Observing how a certain movement from the first Form is expanded in the Chum Kiu and then transformed further in the Biu Gee lets us make the connections needed for the whole system to become one movement, one IDEA.


A brief chat about what is publicly presented as Biu Gee, especially on YouTube.

Biu Gee is often referred to as being secret information that must not pass outside the door of the school.

 Although I do not believe in there being secret information in Wing Chun I am comfortable with the idea that early Wing Chun Schools wanted to keep their best bits to themselves and as such used disinformation so that other styles would not have knowledge that could allow them to win in a fight.

Especially at the time of the Hong Kong Rooftop Challenge Fights in the 1950s.

There was potentially so much Face to be lost.

 So not really secret, more likely just obscured from outsiders.

It makes a lot of sense not to allow your enemies to know what you do, but how do we keep it all to ourselves, how can we teach publicly without exposing our knowledge?

Junior students always talk to their friends, always try to show how their style is superior, they show everything that they have been taught, repeat everything that they have been told, in this day and age it is Youtube, nothing is held back.

If we are genuinely working on ways to defeat our opponents what would we do if we knew the opponent was listening to our lessons?

We would disguise all the information in a way that sounds correct but in reality, would never work.

This is mainstream Wing Chun today.

What most of the world thinks is Wing Chun is not the whole truth, in fact, I believe that it is deliberately misrepresented.

Is it at all possible to teach broken Wing Chun and yet somehow have the students learn the truth?  

This is the myth behind the whole closed-door student thing, in public, they were taught broken Wing Chun then behind closed doors, it was corrected.

I do not think that this is likely, it would be too confusing, but what I think is a real possibility is that the serious students were told clearly that everything was broken and that the real work was to explore what they were taught and understand why and where it was broken.

Learn how to fix it, or at the least come back to their Sifu with their findings so that he could put them on the right path.

If as students we believe everything we are told we have voluntarily accepted the disinformation.
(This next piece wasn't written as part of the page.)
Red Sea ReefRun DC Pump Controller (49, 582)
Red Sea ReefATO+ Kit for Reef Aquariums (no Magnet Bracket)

Yes, the magic “broken” Wing Chun will appear to work really well in theory, in training, even in demonstrations it will appear to be unbelievably good.

‘One Inch Punch’ good?

 Disinformation fails if it does not appear to be true.

Wing Chun is fighting and fighting is not that complicated.

Unless someone has never had a genuine violent experience it is patently obvious that most of what is passed off as Wing Chun will fail and fail instantly against even a moderately combat-experienced fighter of any style.

It is not a long way wrong, but it is wrong enough, some vital information is missing.

But the truth is out there, in fact, it is right here in front of us in plain view.

 We call it Biu Gee.

 The correction formula that teaches us how to nudge broken Wing Chun into the art we all hope it is.

The ideas presented in the first two Forms will not work correctly without the oil and grease that can only be found in Biu Gee.

 It was always meant to be this way.

 Only loyal, dedicated students trained long enough to be shown Biu Gee.

 Dedication and loyalty to the school got the gravy.

But in this time-poor, ‘please feed me’ world that we live in, especially when we are paying serious coin to the Wing Chun School to provide a service, very few students undertake the real work.

 It is not the student’s fault, they more than likely were not told it was broken, many Instructors that set themselves up as Sifu are unknowingly teaching broken Wing Chun.

It is not their fault either, for they did not realise that they were teaching broken Wing Chun they simply passed on their Sifu’s disinformation in the way it was passed to them.

Generations of effective disinformation.

What is being taught is not correct but it is relatively easy to nudge it in the right direction if we know what to look for, and we are honest with ourselves.

Our Sifu or Sigung cannot teach us anything, only point us in the right direction, we must do the work in our own way and find our own Wing Chun.

There was a time in my training when my Sifu said to me…

  …“When you come to my class it should be to get your homework marked and not to ask for my help with your training”.

I very much doubt that I was the only one of his students he said this to.

No secret information here.




A painting of a Horse never won the Melbourne Cup.

There is a saying that my Sifu used, and many other Sifus still use that I absolutely and completely disagree with….  Wing Chun is easy to learn but difficult to Master, maybe like so many things in Wing Chun this saying simply does not translate clearly into English, because in English this statement is an Oxymoron.

To master something we must first learn it, if it is easy, it is easy.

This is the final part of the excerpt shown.